Le Temps du massacre: Et ça commence bien car il se trouve que je suis un grand amateur de western spaghetti (cycle à venir, j’annonce) et que…ma foi, Le Temps du massacre s’est sort vraiment très bien! Parce qu’entre nous, si Sergio Leone était vraiment le haut du panier, il y a beaucoup à boire et à manger dans cette niche (déjà touchée par le phénomène de l’ « exploitation » dans les 60’s), même chez Corbucci et Sollima! Il faut dire que si le scénario est assez convenu (un défaut récurrent dans ce style), les personnages sont un minimum fouillées (les héros comme les antagonistes), le rythme est au poil et les décors sont sublimes!
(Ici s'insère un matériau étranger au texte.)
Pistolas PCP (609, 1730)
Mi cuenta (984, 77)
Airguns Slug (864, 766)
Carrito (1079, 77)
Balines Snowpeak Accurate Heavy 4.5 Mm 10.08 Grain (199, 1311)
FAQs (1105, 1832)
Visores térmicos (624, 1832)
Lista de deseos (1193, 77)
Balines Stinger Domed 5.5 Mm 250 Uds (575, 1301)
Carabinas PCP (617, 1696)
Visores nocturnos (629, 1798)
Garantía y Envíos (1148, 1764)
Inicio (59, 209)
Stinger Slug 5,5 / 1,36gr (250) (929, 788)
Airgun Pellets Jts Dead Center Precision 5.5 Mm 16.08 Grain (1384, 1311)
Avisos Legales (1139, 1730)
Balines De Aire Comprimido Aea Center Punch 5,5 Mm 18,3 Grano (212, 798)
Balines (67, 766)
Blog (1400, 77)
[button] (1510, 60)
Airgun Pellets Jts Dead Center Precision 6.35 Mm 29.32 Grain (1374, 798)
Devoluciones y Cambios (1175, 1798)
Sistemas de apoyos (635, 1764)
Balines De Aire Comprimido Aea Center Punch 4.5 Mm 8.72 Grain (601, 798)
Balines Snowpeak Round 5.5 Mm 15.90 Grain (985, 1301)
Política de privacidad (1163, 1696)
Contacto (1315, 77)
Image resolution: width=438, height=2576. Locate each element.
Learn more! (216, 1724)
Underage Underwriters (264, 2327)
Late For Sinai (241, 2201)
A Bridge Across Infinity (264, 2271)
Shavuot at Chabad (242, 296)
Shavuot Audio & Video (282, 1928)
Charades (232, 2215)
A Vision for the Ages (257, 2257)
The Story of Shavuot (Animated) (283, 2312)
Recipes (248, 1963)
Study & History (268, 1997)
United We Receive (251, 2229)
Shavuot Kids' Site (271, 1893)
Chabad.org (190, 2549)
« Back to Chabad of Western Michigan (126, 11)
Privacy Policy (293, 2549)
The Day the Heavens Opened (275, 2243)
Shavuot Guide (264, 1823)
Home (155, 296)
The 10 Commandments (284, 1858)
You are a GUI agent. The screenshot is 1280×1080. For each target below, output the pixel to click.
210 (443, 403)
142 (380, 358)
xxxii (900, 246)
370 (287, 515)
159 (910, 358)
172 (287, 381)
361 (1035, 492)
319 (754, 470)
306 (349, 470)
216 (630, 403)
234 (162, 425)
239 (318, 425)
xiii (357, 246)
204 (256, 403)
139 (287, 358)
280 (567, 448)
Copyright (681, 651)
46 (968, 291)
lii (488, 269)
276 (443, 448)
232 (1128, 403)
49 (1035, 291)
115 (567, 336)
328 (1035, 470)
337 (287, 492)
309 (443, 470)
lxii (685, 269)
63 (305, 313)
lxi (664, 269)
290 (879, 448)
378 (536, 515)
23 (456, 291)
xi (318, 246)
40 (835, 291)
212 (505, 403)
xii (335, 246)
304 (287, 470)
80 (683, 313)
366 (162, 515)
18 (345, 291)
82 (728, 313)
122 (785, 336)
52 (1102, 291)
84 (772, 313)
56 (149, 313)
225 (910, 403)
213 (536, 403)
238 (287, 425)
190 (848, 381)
On retrouve bien évidemment des acteurs habitués de la chose (Nero bien sûr mais aussi Hilton, Addobbati, Felleghy, Borgese, Runachagua,…) dont un Nino Castelnuovo (Les Parapluies de Cherbourg, Rocco et ses frères) dans un rôle de salaud absolument mémorable mais également des thématiques qui vont devenir chères au réal: la cruauté, la mort, le doute, le tout teinté d’un fatalisme typique! Car oui, le film porte bien son nom: du sang, des massacres, il y en a à la pelle! La mise en scène est déjà experte (Luci en est déjà à son 17e film), multipliant les types de plans et de techniques. La fin, elle, est absolument dantesque. La jolie musique est signée Lallo Gori, habitué du genre, des poliziotteschi et des thrillers. Le Temps du massacre vient donc rejoindre Colorado dans ma liste des seconds couteaux solides du western italien!

Pour aller plus loin, lire la critique de Psychovision (site que je vous recommande vivement): https://www.psychovision.net/films/critiques/fiche/757-temps-du-massacre-le

https://www.imdb.com/title/tt0061074/?ref_=nv_sr_srsg_0

Le Venin de la peur: Formant le quintet des giallis les plus connus du réalisateur avec Perversion Story (1969), La Longue nuit de l’exorcisme (1972), L’Emmurée vivante (1977) et L’Eventreur de New York (1982), Le Venin de la peur brille plus par quelques séquences (les hallucinations oniriques de Carol, sa poursuite par le hippie) que par son rythme, relativement en retrait (les scènes d’enquête proprement dites plombent pas mal le métrage). L’ambiance est à mi chemin entre Polanski, Hitchcock et De Palma, soit une bonne dose de paranoïa, d’érotisme, de doubles vies et de gore (Fulci échappera de peu à la prison pour sa scène de vivisection jugée réelle)! Les thématiques macabres et nihilistes sont bien présentes (on est en 1971 et la génération hippie en prend déjà pour son grade…la bourgeoisie aussi) et le jeu d’acteurs est solide. La mise en scène est excellente en revanche (dont ces fameux zooms et ces très gros plans sur les regards, typiques de l’italien) et son twist de fin vaut amplement le détour (méritant amplement un second visionnage, je ne vous en dis pas plus). Dans tous les cas, ce second giallo a le mérite de s’éloigner des canons du genre avec classe. A noter que c’est le légendaire Morricone à la musique.